— Problem to solve —
Every line of the listing below should be written out exactly, minus its images.

— Information shown —

╭──

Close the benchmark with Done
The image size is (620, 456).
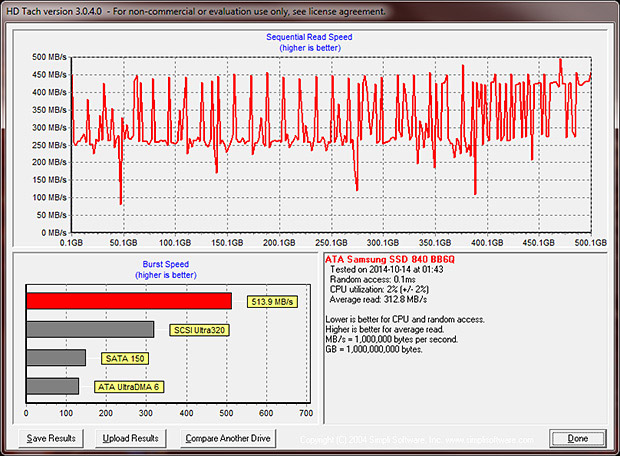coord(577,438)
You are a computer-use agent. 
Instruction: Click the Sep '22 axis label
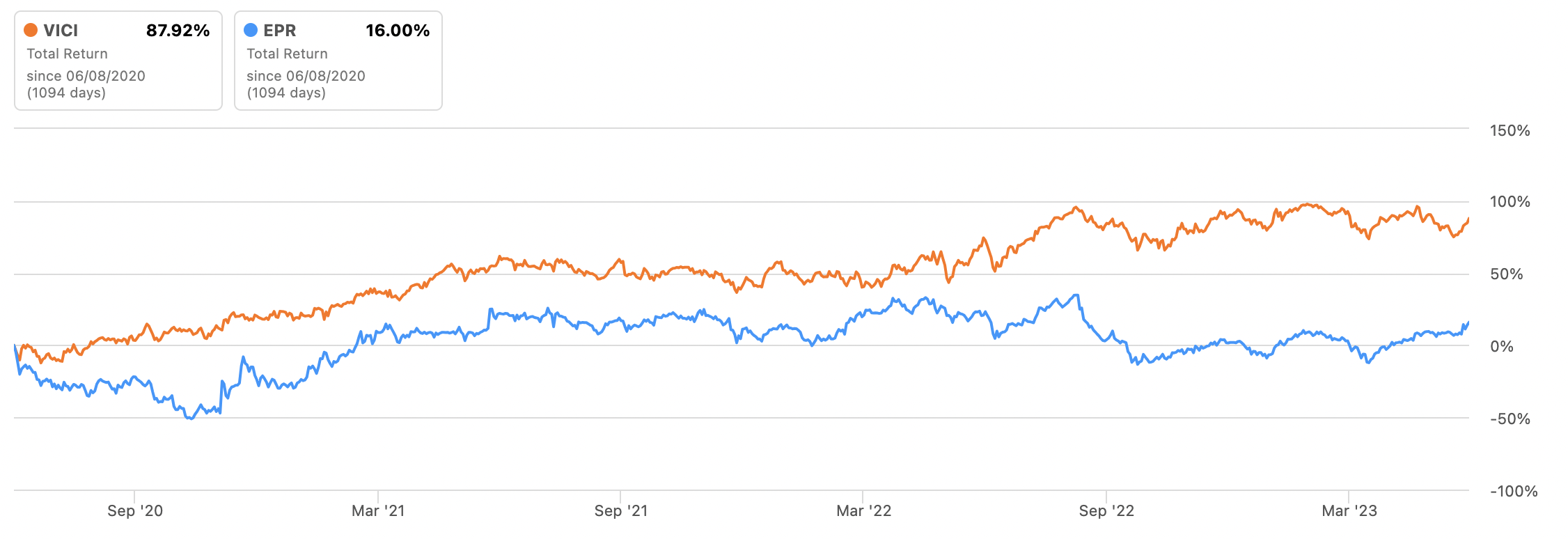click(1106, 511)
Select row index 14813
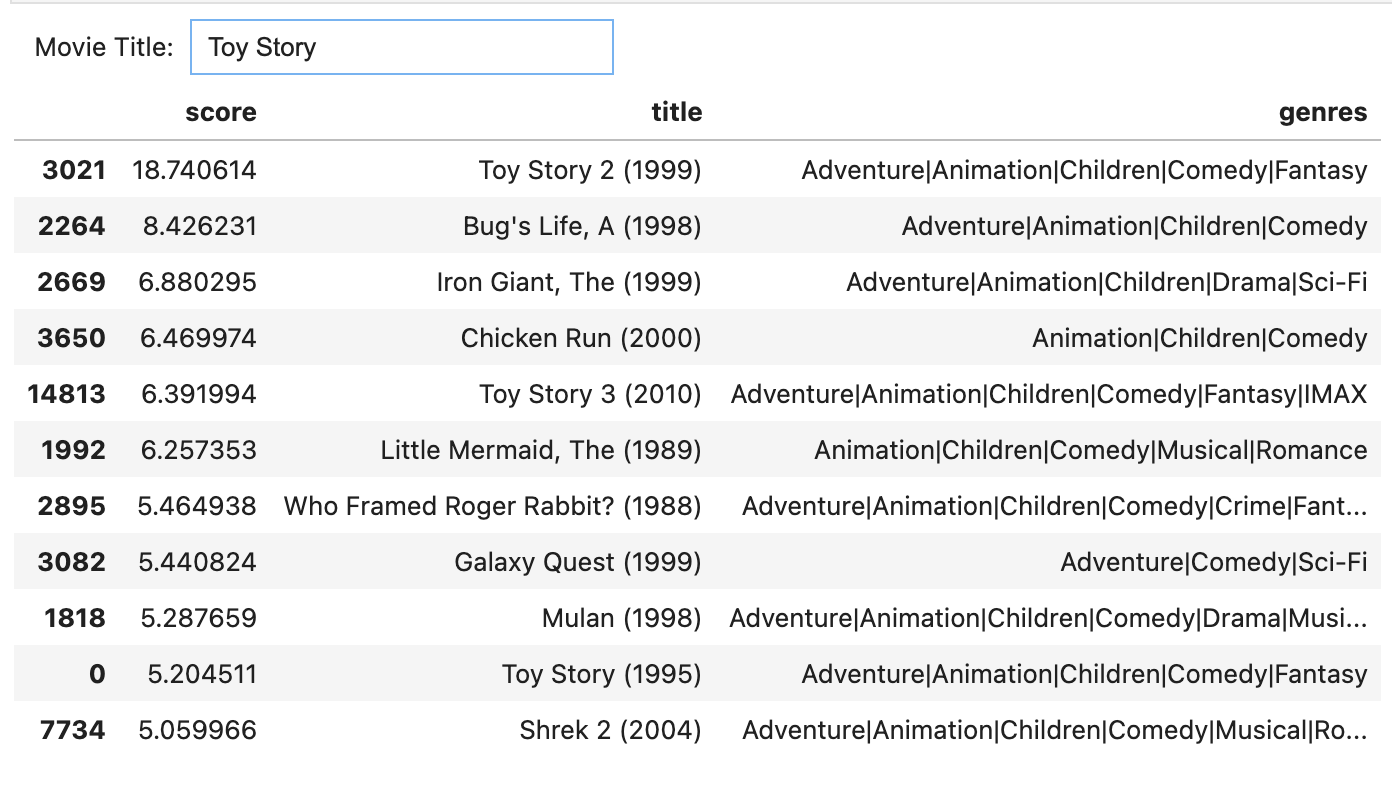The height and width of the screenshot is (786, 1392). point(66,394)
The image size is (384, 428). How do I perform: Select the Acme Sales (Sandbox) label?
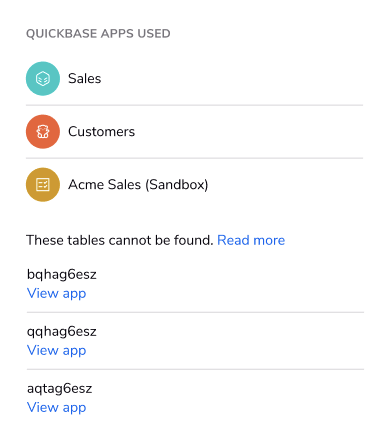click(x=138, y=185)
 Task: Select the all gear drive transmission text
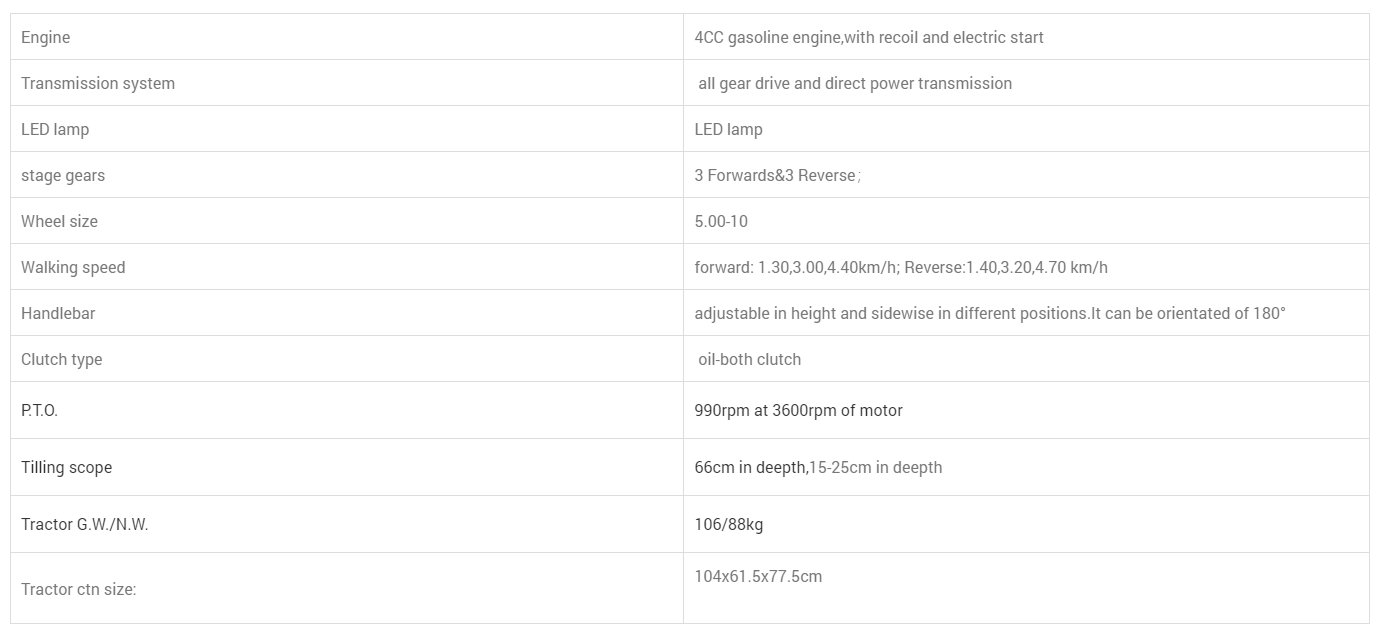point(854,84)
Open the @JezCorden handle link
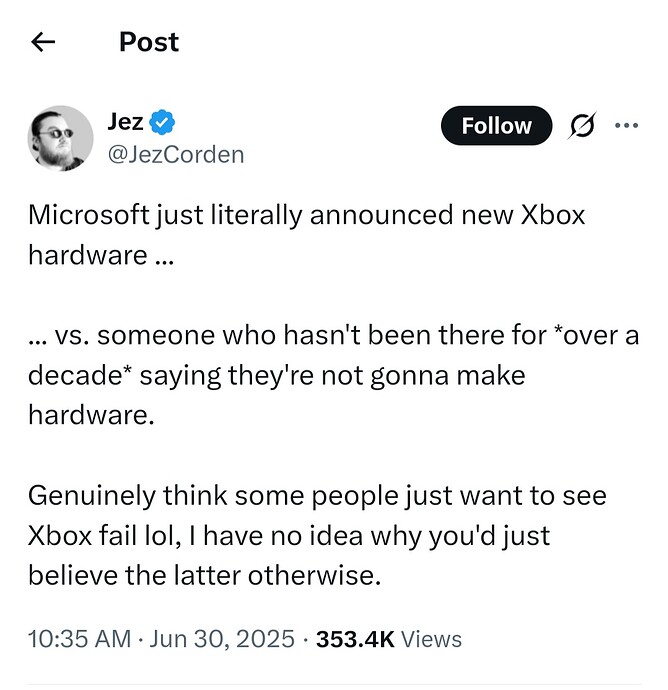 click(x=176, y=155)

╰──

— Finished exercise —
Close the benchmark with Done
The image size is (620, 456).
coord(577,438)
You are a computer-use agent. 
Instruction: Click the Sep '22 axis label
click(1106, 511)
Select row index 14813
The height and width of the screenshot is (786, 1392). point(66,394)
The image size is (384, 428). How do I perform: Select the Acme Sales (Sandbox) label?
click(x=138, y=185)
 Task: Select the all gear drive transmission text
point(854,84)
Open the @JezCorden handle link
 click(x=176, y=155)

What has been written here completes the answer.